[EXERCISE]:
Reproduce word for word the line holding "[Ouvrir le menu] (981, 59)" and all lines after it in the data, through the end, leaving out pictures.

==============================

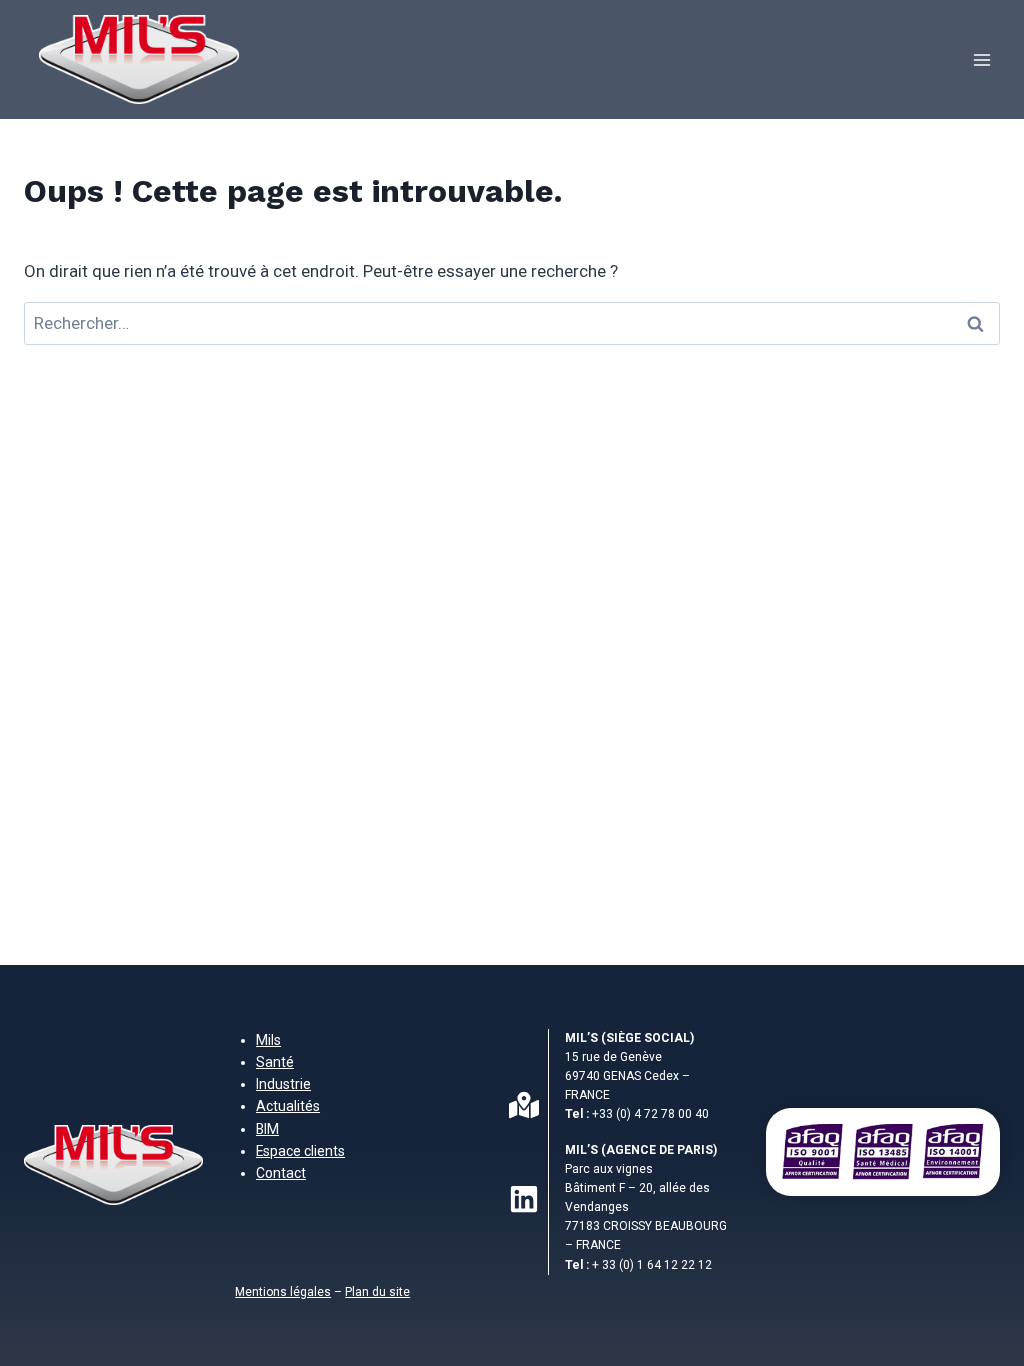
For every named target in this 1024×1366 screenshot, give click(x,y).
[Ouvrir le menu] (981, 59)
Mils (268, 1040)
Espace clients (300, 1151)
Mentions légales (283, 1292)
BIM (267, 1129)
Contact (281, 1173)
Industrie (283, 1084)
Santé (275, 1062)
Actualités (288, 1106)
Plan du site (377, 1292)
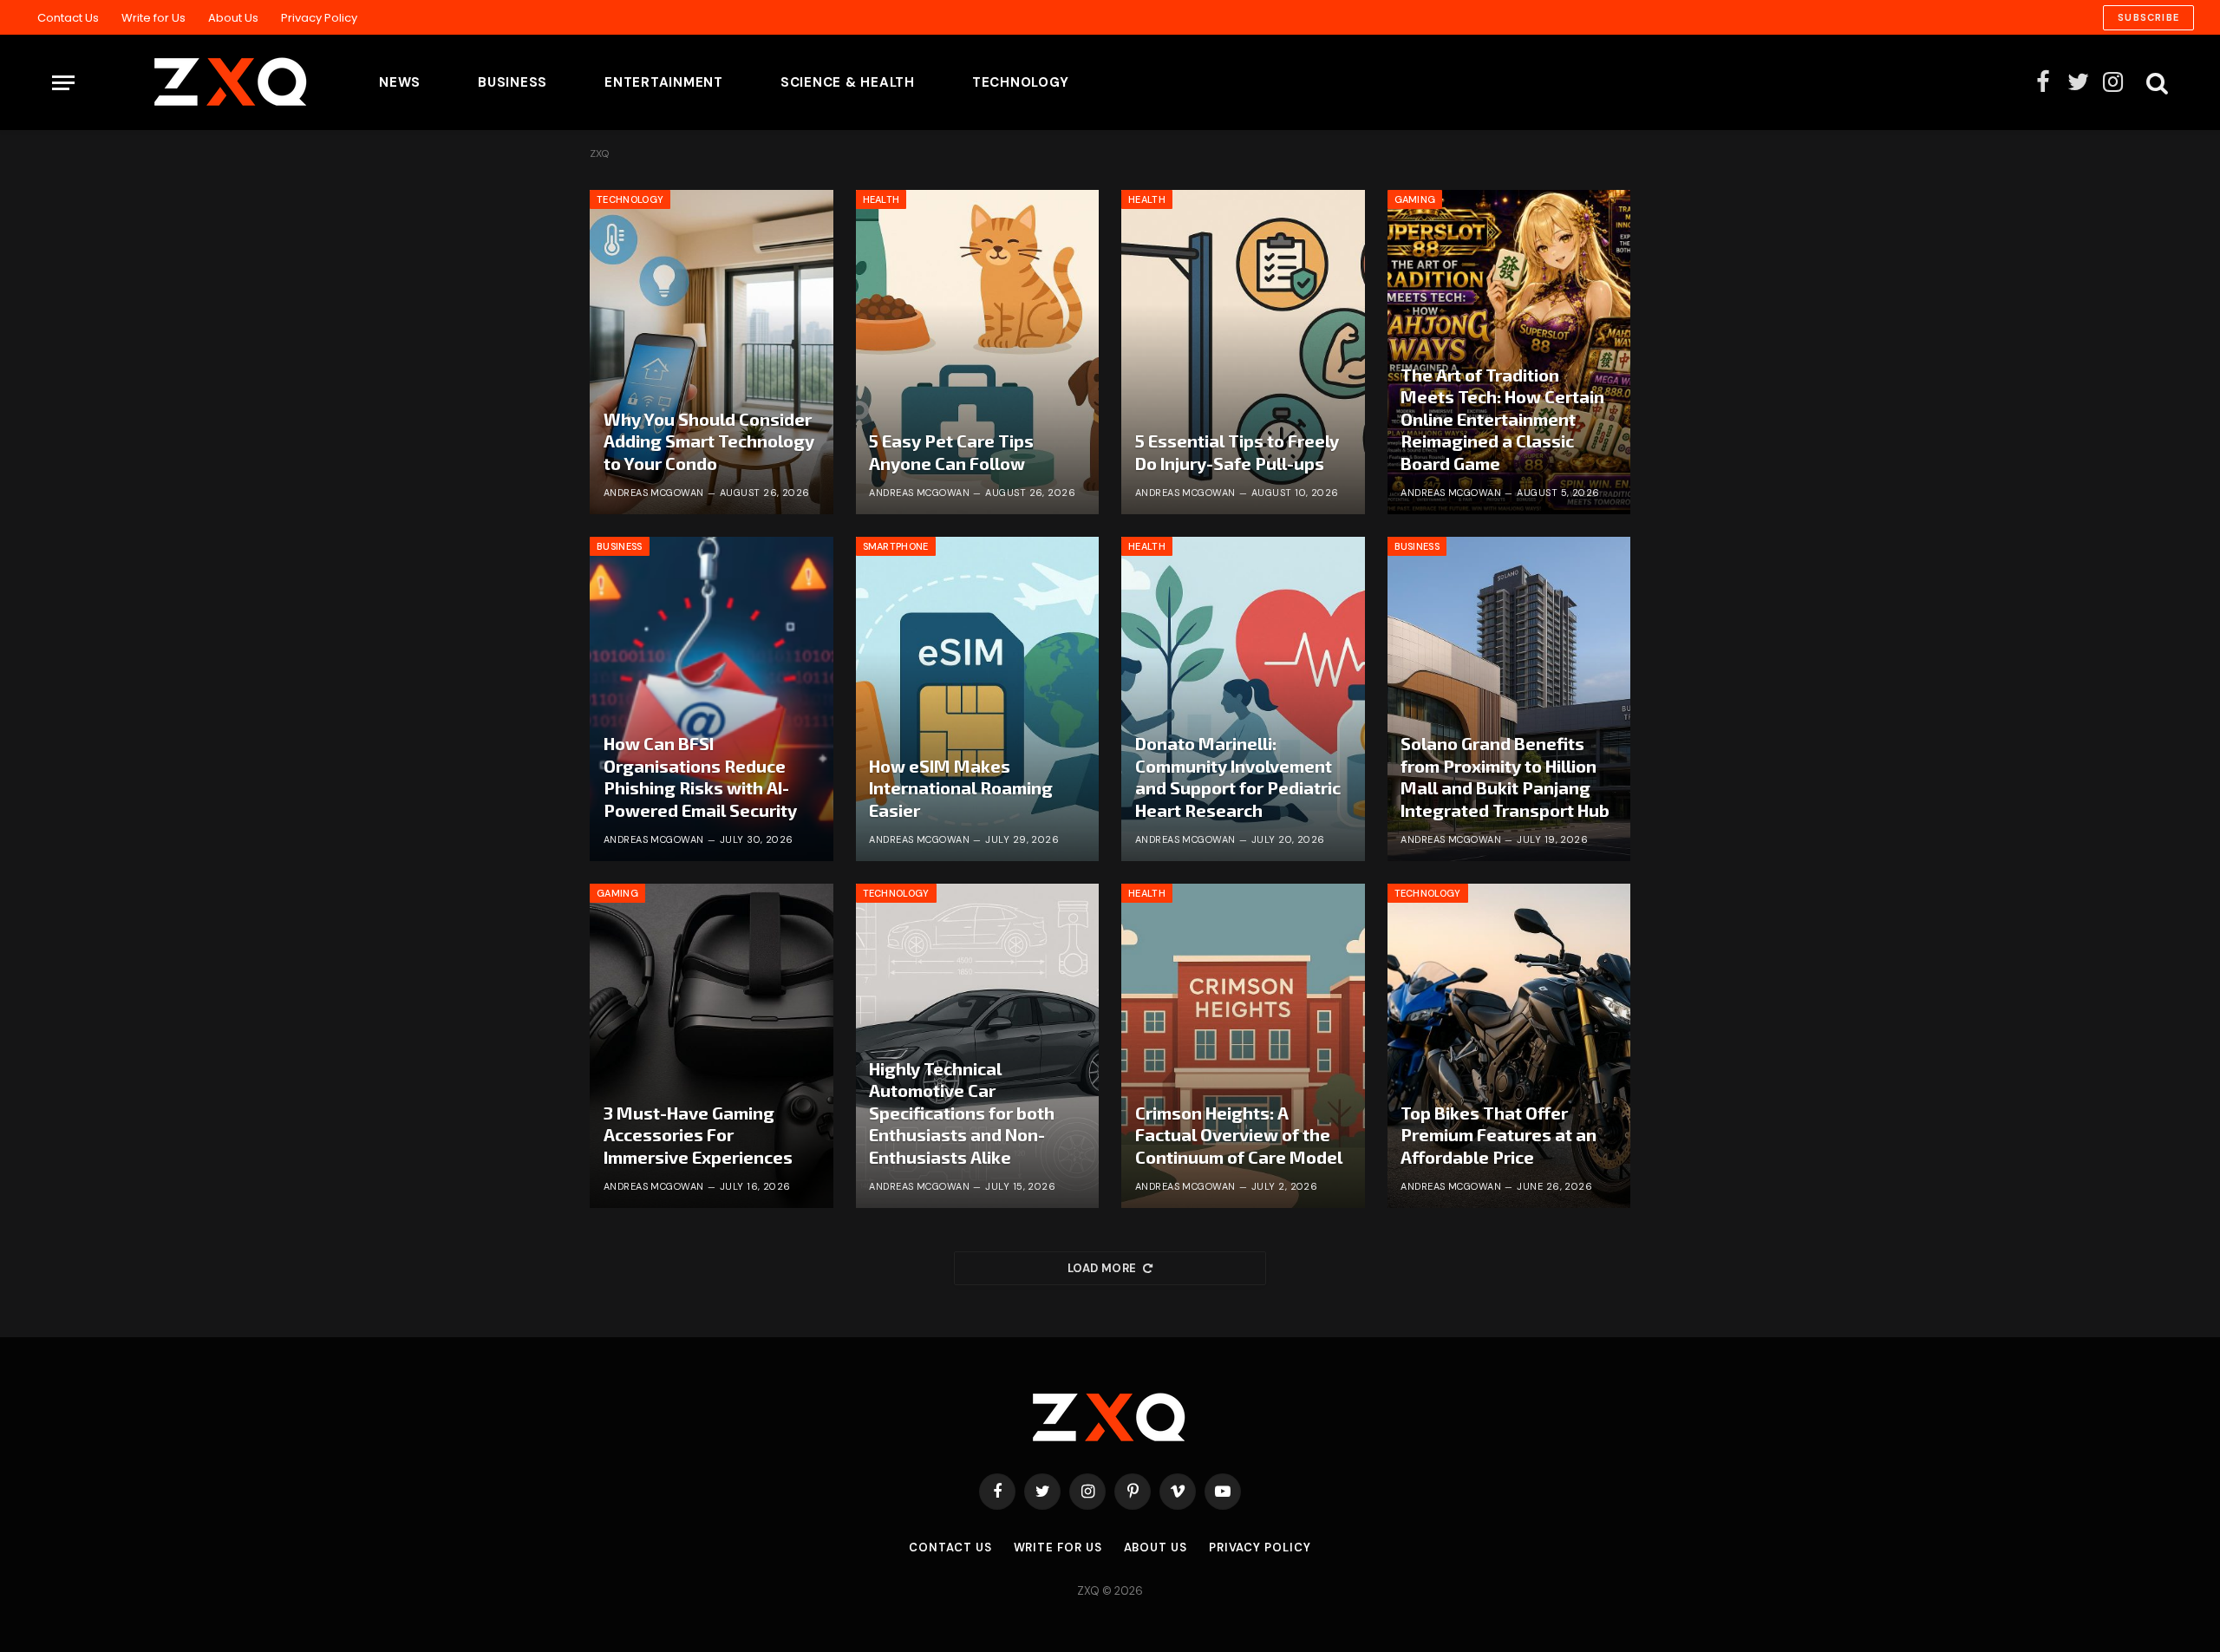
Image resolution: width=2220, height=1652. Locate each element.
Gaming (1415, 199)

==============================

[PROBLEM SOLUTION]:
[Ouvrir le menu] (981, 59)
Mils (268, 1040)
Espace clients (300, 1151)
Mentions légales (283, 1292)
BIM (267, 1129)
Contact (281, 1173)
Industrie (283, 1084)
Santé (275, 1062)
Actualités (288, 1106)
Plan du site (377, 1292)
Image resolution: width=2220, height=1652. Locate each element.
Gaming (1415, 199)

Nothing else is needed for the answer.